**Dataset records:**
*** Block opens ***
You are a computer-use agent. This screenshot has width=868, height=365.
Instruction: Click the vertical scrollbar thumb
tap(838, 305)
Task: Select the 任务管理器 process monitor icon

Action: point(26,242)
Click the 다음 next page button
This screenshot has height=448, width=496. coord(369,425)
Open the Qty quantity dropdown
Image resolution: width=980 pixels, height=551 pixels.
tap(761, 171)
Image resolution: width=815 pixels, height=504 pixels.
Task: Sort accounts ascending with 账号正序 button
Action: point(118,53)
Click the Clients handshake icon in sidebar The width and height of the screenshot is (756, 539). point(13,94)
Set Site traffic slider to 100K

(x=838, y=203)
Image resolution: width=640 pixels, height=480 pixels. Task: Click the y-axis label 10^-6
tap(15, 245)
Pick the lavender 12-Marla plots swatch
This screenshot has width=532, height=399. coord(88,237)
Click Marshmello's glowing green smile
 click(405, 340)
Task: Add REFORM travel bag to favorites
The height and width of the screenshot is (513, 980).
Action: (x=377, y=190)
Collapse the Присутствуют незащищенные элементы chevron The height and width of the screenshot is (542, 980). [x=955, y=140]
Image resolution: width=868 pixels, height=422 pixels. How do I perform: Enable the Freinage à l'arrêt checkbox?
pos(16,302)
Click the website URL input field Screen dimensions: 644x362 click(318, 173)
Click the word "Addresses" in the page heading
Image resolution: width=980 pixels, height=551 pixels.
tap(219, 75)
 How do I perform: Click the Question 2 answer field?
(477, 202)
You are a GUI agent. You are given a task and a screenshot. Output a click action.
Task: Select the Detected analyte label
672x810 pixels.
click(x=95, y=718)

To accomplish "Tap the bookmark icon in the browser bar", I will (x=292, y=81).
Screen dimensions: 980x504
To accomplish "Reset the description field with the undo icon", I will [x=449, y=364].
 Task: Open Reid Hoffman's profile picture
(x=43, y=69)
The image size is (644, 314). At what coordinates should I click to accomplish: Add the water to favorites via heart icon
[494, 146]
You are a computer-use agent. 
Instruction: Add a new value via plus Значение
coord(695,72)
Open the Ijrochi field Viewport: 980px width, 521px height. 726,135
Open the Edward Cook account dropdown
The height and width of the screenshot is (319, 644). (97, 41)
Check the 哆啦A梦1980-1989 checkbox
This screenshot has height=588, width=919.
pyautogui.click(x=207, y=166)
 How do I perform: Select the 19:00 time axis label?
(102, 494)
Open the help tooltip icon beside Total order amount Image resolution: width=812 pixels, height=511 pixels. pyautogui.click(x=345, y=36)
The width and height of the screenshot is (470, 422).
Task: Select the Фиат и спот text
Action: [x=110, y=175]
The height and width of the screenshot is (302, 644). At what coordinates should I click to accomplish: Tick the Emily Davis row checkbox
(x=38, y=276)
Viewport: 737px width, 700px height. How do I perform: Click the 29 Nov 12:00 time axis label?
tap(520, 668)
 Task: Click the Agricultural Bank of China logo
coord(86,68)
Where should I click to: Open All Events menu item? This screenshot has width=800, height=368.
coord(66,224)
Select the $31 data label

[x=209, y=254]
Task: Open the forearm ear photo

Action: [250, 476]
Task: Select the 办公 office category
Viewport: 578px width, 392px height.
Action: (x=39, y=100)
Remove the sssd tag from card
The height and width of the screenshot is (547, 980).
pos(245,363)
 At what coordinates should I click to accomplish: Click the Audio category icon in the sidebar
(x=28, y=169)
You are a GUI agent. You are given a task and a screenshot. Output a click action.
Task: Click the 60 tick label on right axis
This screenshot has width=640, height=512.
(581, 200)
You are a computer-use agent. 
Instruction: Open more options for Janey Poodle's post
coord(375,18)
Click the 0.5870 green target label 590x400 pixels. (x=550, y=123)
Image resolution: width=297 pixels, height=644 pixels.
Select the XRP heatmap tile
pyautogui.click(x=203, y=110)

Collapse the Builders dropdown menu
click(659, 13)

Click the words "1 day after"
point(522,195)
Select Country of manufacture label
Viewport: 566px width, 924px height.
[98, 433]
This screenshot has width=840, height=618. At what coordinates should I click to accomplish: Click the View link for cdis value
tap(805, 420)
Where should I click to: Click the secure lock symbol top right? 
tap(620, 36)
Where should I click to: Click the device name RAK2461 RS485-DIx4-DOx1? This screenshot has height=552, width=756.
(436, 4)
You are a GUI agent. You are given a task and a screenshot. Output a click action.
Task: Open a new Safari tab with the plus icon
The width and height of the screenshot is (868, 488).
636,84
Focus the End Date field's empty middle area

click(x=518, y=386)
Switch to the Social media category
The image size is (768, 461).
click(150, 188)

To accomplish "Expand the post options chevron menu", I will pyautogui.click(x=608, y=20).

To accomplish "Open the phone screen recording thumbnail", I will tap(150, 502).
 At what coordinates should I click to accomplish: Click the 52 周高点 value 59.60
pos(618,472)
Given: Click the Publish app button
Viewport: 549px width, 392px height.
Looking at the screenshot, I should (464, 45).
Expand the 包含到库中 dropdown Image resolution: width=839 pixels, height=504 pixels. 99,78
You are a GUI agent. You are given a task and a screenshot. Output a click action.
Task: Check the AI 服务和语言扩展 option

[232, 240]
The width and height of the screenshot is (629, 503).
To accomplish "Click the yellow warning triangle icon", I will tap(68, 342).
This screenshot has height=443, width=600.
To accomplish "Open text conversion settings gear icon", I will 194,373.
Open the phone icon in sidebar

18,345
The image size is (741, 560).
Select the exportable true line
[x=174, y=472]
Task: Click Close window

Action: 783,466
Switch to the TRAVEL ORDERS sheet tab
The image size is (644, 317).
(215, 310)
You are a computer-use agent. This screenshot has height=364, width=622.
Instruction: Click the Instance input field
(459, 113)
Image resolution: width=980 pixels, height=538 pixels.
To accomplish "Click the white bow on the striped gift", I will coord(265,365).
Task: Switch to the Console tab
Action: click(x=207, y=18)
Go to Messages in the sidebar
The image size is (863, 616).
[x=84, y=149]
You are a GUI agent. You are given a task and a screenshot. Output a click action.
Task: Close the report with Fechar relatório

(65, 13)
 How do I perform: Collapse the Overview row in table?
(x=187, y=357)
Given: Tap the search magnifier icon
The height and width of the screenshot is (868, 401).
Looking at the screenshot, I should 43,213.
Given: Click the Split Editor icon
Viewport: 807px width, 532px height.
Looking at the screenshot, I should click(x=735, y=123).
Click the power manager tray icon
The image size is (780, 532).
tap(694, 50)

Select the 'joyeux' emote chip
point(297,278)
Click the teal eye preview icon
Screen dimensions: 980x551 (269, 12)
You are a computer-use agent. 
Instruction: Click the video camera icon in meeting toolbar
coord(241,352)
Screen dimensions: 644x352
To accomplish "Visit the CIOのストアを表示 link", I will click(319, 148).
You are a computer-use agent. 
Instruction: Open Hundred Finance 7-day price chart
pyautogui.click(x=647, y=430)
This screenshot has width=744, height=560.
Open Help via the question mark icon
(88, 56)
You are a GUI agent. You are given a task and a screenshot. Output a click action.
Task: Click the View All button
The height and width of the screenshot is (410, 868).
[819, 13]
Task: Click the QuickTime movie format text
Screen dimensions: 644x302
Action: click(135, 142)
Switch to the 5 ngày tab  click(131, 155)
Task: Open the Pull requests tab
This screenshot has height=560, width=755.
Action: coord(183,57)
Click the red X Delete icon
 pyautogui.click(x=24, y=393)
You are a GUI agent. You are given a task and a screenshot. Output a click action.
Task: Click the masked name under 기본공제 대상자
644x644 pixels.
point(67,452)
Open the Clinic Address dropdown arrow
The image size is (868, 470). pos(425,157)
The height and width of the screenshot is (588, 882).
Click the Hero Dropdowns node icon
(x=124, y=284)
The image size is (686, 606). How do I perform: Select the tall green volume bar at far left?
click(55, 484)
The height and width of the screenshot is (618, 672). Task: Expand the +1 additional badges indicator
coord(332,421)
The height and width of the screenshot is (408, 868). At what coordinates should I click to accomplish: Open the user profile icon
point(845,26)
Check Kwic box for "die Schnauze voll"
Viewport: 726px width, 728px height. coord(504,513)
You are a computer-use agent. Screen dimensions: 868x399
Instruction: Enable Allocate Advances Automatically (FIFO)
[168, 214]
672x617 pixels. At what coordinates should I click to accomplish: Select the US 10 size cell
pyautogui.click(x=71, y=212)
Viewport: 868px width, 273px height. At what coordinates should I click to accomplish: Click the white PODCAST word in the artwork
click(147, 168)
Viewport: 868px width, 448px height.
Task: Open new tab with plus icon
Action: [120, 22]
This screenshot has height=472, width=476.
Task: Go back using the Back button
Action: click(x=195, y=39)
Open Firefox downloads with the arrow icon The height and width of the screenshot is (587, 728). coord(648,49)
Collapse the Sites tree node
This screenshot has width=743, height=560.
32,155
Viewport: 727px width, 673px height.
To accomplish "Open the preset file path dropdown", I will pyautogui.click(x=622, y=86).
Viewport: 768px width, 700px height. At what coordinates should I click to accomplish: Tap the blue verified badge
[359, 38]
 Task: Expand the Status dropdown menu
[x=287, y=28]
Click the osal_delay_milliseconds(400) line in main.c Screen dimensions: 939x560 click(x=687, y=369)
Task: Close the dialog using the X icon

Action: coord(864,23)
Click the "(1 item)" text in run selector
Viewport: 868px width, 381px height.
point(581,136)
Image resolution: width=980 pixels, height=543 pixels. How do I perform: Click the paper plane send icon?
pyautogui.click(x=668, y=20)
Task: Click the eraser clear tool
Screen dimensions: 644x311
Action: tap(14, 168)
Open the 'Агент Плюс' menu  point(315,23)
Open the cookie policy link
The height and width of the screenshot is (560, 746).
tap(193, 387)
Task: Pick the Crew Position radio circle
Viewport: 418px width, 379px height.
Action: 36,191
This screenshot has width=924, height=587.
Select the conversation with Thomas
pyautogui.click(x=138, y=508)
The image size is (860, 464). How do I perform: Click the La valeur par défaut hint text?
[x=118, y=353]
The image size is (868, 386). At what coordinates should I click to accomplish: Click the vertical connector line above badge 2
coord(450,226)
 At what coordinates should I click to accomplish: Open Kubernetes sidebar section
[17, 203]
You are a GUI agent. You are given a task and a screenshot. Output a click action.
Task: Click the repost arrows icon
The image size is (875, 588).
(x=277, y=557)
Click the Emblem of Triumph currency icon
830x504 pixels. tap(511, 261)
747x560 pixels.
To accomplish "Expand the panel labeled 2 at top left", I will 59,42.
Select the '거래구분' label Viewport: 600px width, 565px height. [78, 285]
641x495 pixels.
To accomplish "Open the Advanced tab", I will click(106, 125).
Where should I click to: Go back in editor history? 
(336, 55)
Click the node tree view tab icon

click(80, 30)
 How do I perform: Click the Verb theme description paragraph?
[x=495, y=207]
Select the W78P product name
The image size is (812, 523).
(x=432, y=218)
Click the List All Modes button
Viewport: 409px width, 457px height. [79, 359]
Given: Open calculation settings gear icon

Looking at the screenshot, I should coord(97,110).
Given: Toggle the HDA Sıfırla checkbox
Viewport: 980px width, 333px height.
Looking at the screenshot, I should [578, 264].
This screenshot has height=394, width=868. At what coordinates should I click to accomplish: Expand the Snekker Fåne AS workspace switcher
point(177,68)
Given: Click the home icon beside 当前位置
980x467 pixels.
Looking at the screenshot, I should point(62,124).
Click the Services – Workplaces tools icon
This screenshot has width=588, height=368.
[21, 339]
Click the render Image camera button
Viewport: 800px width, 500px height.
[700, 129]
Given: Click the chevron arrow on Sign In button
*** Block closes ***
**Exercise requirements:**
From the records above, print exactly the lines that run from the line with "The height and width of the screenshot is (560, 746)." to the line with "641x495 pixels.", inclusive.

**Response for this exercise:**
The height and width of the screenshot is (560, 746).
tap(193, 387)
Task: Pick the Crew Position radio circle
Viewport: 418px width, 379px height.
Action: 36,191
This screenshot has width=924, height=587.
Select the conversation with Thomas
pyautogui.click(x=138, y=508)
The image size is (860, 464). How do I perform: Click the La valeur par défaut hint text?
[x=118, y=353]
The image size is (868, 386). At what coordinates should I click to accomplish: Click the vertical connector line above badge 2
coord(450,226)
 At what coordinates should I click to accomplish: Open Kubernetes sidebar section
[17, 203]
You are a GUI agent. You are given a task and a screenshot. Output a click action.
Task: Click the repost arrows icon
The image size is (875, 588).
(x=277, y=557)
Click the Emblem of Triumph currency icon
830x504 pixels. tap(511, 261)
747x560 pixels.
To accomplish "Expand the panel labeled 2 at top left", I will 59,42.
Select the '거래구분' label Viewport: 600px width, 565px height. [78, 285]
641x495 pixels.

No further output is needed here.